> _Information shown_

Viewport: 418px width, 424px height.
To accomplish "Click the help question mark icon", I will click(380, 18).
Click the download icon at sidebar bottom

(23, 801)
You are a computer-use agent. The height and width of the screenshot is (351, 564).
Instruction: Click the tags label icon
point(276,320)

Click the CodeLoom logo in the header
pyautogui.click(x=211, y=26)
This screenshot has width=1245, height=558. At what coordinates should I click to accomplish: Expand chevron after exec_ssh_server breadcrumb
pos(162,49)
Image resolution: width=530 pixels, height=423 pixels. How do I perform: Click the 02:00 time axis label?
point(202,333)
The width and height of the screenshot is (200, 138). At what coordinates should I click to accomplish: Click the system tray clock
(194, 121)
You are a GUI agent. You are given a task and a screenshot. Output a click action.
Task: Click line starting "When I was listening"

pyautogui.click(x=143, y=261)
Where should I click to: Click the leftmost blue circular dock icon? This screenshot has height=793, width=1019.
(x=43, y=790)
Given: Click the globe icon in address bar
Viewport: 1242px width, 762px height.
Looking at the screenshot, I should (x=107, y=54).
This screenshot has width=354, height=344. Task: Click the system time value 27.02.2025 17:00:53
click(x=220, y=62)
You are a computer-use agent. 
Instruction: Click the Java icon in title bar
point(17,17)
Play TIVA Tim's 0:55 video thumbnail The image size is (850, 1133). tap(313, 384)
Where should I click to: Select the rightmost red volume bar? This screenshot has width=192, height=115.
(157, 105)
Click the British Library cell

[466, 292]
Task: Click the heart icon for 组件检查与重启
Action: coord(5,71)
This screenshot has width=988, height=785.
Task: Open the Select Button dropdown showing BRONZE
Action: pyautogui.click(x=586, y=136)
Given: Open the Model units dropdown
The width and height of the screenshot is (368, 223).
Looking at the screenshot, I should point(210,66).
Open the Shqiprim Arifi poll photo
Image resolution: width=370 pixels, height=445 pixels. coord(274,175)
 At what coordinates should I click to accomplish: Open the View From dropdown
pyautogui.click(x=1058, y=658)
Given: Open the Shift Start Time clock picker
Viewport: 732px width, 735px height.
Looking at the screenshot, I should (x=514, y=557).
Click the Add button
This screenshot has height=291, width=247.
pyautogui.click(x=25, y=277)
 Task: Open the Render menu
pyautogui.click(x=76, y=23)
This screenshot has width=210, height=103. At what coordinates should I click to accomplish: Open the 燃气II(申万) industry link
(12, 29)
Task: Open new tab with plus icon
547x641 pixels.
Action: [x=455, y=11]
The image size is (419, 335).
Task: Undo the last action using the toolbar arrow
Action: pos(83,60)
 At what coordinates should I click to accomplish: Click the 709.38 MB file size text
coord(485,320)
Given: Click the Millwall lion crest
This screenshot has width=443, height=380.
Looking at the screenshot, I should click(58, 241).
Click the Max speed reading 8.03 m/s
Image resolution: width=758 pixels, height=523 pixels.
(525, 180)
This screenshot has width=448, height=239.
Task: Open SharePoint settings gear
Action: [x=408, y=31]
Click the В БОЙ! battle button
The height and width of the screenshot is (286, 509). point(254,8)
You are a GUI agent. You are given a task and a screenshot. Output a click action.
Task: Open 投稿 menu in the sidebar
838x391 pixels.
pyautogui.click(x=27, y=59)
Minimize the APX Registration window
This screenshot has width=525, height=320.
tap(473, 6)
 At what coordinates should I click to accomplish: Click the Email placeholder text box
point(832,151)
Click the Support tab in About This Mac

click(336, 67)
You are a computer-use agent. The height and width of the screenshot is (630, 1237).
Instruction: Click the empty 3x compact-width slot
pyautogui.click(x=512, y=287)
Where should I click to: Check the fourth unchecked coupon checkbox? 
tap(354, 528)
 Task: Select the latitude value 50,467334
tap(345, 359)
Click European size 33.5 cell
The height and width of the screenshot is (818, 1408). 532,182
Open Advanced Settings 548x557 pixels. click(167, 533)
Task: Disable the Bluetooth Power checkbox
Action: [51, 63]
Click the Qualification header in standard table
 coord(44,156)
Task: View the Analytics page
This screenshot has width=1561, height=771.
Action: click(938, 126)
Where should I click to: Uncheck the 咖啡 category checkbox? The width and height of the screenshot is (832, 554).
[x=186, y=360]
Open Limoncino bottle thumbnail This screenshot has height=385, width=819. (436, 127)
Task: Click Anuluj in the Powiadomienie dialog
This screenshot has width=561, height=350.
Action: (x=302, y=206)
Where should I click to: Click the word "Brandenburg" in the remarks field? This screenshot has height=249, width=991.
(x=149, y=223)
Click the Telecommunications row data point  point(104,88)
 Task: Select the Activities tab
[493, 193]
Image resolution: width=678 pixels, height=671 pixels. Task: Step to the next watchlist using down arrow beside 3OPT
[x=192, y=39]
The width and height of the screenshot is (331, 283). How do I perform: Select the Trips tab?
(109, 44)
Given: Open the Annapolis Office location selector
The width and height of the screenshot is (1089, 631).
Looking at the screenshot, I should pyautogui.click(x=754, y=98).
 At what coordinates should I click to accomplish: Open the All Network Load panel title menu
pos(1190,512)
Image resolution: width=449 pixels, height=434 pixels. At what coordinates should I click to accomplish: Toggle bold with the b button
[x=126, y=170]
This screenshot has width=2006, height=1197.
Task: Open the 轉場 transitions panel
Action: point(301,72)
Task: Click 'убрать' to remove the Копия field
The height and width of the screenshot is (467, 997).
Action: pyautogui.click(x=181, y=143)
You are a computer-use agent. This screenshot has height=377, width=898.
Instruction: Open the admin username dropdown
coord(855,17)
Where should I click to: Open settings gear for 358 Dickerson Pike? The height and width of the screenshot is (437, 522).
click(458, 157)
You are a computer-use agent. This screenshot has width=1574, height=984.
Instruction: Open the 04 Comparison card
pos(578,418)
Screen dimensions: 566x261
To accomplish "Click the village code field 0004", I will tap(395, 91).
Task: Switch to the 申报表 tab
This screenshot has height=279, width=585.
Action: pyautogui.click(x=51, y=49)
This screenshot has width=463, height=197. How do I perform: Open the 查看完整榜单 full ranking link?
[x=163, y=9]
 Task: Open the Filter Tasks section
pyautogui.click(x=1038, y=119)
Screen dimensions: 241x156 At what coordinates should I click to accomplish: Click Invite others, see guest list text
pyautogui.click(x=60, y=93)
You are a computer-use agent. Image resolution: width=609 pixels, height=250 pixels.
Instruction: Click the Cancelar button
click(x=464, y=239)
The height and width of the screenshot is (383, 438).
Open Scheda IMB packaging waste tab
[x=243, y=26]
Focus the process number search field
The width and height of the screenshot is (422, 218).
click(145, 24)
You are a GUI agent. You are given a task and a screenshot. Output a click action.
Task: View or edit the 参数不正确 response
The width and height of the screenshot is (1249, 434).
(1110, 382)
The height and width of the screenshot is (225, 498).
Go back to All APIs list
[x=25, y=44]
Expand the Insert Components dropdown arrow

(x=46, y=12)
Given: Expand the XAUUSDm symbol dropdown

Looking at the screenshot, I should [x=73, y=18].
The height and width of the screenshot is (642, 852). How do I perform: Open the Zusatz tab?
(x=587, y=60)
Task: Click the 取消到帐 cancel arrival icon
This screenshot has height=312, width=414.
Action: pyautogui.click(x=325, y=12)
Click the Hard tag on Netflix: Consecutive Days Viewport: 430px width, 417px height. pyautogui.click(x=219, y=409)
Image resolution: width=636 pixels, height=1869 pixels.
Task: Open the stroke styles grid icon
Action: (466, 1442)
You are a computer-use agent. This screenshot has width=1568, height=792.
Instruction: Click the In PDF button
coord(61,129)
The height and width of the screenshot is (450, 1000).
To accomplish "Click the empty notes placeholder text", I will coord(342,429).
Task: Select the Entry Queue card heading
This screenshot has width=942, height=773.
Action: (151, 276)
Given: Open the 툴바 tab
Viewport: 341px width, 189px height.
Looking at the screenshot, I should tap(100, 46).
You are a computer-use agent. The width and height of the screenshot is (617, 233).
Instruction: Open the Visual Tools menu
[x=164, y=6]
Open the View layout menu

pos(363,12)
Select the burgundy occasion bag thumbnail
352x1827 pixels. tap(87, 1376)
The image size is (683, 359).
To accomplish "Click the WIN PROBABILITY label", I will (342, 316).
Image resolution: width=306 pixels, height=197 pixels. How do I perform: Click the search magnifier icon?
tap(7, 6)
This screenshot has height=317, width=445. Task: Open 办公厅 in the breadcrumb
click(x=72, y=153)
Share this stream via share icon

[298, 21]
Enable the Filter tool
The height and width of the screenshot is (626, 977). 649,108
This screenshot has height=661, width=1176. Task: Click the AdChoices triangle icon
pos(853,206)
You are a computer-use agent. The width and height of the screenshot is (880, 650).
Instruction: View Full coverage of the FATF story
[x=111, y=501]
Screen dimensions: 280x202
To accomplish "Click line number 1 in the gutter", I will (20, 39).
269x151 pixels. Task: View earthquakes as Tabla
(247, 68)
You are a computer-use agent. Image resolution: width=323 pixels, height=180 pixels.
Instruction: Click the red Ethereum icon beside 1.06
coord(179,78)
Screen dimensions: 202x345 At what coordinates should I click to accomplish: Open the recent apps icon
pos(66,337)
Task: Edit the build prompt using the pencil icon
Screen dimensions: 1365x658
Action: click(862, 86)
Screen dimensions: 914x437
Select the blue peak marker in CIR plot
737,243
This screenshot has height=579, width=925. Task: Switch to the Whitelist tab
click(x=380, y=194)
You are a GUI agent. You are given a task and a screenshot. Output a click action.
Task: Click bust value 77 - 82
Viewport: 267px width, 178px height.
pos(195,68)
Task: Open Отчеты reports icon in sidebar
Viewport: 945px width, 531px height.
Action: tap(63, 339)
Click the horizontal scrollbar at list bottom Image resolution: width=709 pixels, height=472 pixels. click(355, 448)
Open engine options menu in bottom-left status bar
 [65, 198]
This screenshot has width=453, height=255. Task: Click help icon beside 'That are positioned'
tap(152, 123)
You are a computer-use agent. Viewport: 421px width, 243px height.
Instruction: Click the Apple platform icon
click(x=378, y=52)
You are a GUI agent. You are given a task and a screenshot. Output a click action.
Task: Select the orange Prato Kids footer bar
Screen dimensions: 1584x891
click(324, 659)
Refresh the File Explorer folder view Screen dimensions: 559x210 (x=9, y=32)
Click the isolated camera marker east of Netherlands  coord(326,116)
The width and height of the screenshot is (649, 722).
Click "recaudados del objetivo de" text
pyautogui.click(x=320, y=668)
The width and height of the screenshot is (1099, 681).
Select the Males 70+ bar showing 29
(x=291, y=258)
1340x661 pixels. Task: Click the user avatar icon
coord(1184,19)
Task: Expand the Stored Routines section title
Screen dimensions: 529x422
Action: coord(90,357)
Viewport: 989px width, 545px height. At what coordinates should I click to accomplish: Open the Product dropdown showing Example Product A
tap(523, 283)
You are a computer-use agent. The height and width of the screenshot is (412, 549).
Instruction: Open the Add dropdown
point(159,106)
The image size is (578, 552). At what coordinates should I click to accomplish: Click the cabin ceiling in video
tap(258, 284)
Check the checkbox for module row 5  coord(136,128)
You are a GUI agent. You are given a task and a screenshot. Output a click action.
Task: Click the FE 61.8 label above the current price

> _Action item_
Filter the entries and keep only the lines holding "computer".

> _Finished exercise_
You are a computer-use agent. The height and width of the screenshot is (351, 564).
You are a computer-use agent. 
You are a computer-use agent. The height and width of the screenshot is (630, 1237).
You are a computer-use agent. This screenshot has height=377, width=898.
You are a computer-use agent. This screenshot has width=1574, height=984.
You are a computer-use agent. Image resolution: width=609 pixels, height=250 pixels.
You are a computer-use agent. This screenshot has width=1568, height=792.
You are a computer-use agent. The width and height of the screenshot is (617, 233).
You are a computer-use agent. The width and height of the screenshot is (880, 650).
You are a computer-use agent. Image resolution: width=323 pixels, height=180 pixels.
You are a computer-use agent. Viewport: 421px width, 243px height.
You are a computer-use agent. The height and width of the screenshot is (412, 549).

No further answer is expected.